Record excerpts: Begin
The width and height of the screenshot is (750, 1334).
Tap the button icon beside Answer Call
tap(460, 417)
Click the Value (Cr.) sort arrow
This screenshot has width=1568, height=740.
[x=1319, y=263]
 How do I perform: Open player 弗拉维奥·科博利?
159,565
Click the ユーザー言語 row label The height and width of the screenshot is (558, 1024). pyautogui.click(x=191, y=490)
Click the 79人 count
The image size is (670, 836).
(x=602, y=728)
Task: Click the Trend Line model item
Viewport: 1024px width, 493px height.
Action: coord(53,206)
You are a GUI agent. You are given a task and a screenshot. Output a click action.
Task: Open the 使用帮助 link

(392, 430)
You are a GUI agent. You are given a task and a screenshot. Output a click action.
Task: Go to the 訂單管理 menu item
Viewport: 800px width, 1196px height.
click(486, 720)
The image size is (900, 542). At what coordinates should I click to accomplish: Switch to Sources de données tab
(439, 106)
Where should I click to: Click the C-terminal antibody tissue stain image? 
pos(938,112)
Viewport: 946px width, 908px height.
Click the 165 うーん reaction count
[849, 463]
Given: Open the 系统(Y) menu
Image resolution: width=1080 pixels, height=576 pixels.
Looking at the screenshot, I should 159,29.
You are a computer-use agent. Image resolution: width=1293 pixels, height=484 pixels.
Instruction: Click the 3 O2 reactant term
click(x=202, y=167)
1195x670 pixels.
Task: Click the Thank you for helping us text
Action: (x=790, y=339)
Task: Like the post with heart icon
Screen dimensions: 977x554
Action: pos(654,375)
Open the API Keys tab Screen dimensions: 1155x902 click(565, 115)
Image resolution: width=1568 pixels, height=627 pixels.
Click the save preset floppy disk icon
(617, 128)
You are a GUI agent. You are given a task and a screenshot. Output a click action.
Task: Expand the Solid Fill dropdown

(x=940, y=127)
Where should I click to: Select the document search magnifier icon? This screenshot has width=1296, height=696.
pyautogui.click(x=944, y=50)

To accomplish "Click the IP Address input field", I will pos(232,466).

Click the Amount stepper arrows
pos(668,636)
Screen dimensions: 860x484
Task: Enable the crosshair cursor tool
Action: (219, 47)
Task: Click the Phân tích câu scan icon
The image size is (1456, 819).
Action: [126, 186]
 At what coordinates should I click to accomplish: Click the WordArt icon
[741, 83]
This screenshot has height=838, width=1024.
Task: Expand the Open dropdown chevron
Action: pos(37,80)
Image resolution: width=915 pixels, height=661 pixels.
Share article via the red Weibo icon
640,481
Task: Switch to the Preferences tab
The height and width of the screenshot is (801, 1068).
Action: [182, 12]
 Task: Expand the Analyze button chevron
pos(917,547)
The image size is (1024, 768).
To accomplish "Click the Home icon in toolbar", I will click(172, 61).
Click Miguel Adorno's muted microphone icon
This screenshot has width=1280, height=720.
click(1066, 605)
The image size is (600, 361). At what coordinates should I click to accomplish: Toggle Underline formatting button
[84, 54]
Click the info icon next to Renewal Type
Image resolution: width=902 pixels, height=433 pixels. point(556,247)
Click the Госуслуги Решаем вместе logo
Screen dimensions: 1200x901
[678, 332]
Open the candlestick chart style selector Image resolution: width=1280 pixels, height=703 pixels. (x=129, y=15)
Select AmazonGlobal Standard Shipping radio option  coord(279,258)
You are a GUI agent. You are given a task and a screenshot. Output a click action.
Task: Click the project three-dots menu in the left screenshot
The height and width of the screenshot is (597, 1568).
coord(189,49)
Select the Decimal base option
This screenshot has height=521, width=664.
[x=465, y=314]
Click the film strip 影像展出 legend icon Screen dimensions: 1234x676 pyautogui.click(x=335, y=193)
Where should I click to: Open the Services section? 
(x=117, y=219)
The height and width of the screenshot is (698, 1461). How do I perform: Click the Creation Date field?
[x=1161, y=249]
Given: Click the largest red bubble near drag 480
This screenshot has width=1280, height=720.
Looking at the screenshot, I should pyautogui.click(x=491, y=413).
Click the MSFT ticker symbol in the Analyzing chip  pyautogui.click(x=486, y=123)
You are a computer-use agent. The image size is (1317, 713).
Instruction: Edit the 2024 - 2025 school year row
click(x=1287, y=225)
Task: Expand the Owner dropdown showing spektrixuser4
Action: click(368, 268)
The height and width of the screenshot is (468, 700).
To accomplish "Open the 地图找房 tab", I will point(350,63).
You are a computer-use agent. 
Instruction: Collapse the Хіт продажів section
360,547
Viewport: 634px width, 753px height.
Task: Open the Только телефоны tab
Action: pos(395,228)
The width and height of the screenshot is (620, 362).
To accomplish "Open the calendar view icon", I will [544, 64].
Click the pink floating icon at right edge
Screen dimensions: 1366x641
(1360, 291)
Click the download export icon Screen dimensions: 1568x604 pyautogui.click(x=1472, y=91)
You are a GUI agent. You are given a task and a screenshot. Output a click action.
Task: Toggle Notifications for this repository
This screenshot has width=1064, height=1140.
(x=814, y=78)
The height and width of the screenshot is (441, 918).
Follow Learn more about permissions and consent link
Record excerpts: End
▶ **Problem statement**
Transcribe the records above exactly.

▶ **Answer box**
The width and height of the screenshot is (750, 1334).
Tap the button icon beside Answer Call
tap(460, 417)
Click the Value (Cr.) sort arrow
This screenshot has width=1568, height=740.
[x=1319, y=263]
 How do I perform: Open player 弗拉维奥·科博利?
159,565
Click the ユーザー言語 row label The height and width of the screenshot is (558, 1024). pyautogui.click(x=191, y=490)
Click the 79人 count
The image size is (670, 836).
(x=602, y=728)
Task: Click the Trend Line model item
Viewport: 1024px width, 493px height.
Action: coord(53,206)
You are a GUI agent. You are given a task and a screenshot. Output a click action.
Task: Open the 使用帮助 link

(392, 430)
You are a GUI agent. You are given a task and a screenshot. Output a click action.
Task: Go to the 訂單管理 menu item
Viewport: 800px width, 1196px height.
click(486, 720)
The image size is (900, 542). At what coordinates should I click to accomplish: Switch to Sources de données tab
(439, 106)
Where should I click to: Click the C-terminal antibody tissue stain image? 
pos(938,112)
Viewport: 946px width, 908px height.
Click the 165 うーん reaction count
[849, 463]
Given: Open the 系统(Y) menu
Image resolution: width=1080 pixels, height=576 pixels.
Looking at the screenshot, I should 159,29.
You are a computer-use agent. Image resolution: width=1293 pixels, height=484 pixels.
Instruction: Click the 3 O2 reactant term
click(x=202, y=167)
1195x670 pixels.
Task: Click the Thank you for helping us text
Action: (x=790, y=339)
Task: Like the post with heart icon
Screen dimensions: 977x554
Action: pos(654,375)
Open the API Keys tab Screen dimensions: 1155x902 click(565, 115)
Image resolution: width=1568 pixels, height=627 pixels.
Click the save preset floppy disk icon
(617, 128)
You are a GUI agent. You are given a task and a screenshot. Output a click action.
Task: Expand the Solid Fill dropdown

(x=940, y=127)
Where should I click to: Select the document search magnifier icon? This screenshot has width=1296, height=696.
pyautogui.click(x=944, y=50)

To accomplish "Click the IP Address input field", I will pos(232,466).

Click the Amount stepper arrows
pos(668,636)
Screen dimensions: 860x484
Task: Enable the crosshair cursor tool
Action: (219, 47)
Task: Click the Phân tích câu scan icon
The image size is (1456, 819).
Action: [126, 186]
 At what coordinates should I click to accomplish: Click the WordArt icon
[741, 83]
This screenshot has height=838, width=1024.
Task: Expand the Open dropdown chevron
Action: pos(37,80)
Image resolution: width=915 pixels, height=661 pixels.
Share article via the red Weibo icon
640,481
Task: Switch to the Preferences tab
The height and width of the screenshot is (801, 1068).
Action: [182, 12]
 Task: Expand the Analyze button chevron
pos(917,547)
The image size is (1024, 768).
To accomplish "Click the Home icon in toolbar", I will click(172, 61).
Click Miguel Adorno's muted microphone icon
This screenshot has width=1280, height=720.
click(1066, 605)
The image size is (600, 361). At what coordinates should I click to accomplish: Toggle Underline formatting button
[84, 54]
Click the info icon next to Renewal Type
Image resolution: width=902 pixels, height=433 pixels. point(556,247)
Click the Госуслуги Решаем вместе logo
Screen dimensions: 1200x901
[678, 332]
Open the candlestick chart style selector Image resolution: width=1280 pixels, height=703 pixels. (x=129, y=15)
Select AmazonGlobal Standard Shipping radio option  coord(279,258)
You are a GUI agent. You are given a task and a screenshot. Output a click action.
Task: Click the project three-dots menu in the left screenshot
The height and width of the screenshot is (597, 1568).
coord(189,49)
Select the Decimal base option
This screenshot has height=521, width=664.
[x=465, y=314]
Click the film strip 影像展出 legend icon Screen dimensions: 1234x676 pyautogui.click(x=335, y=193)
Where should I click to: Open the Services section? 
(x=117, y=219)
The height and width of the screenshot is (698, 1461). How do I perform: Click the Creation Date field?
[x=1161, y=249]
Given: Click the largest red bubble near drag 480
This screenshot has width=1280, height=720.
Looking at the screenshot, I should pyautogui.click(x=491, y=413).
Click the MSFT ticker symbol in the Analyzing chip  pyautogui.click(x=486, y=123)
You are a computer-use agent. The image size is (1317, 713).
Instruction: Edit the 2024 - 2025 school year row
click(x=1287, y=225)
Task: Expand the Owner dropdown showing spektrixuser4
Action: click(368, 268)
The height and width of the screenshot is (468, 700).
To accomplish "Open the 地图找房 tab", I will point(350,63).
You are a computer-use agent. 
Instruction: Collapse the Хіт продажів section
360,547
Viewport: 634px width, 753px height.
Task: Open the Только телефоны tab
Action: pos(395,228)
The width and height of the screenshot is (620, 362).
To accomplish "Open the calendar view icon", I will [544, 64].
Click the pink floating icon at right edge
Screen dimensions: 1366x641
(1360, 291)
Click the download export icon Screen dimensions: 1568x604 pyautogui.click(x=1472, y=91)
You are a GUI agent. You are given a task and a screenshot. Output a click action.
Task: Toggle Notifications for this repository
This screenshot has width=1064, height=1140.
(x=814, y=78)
The height and width of the screenshot is (441, 918).
Follow Learn more about permissions and consent link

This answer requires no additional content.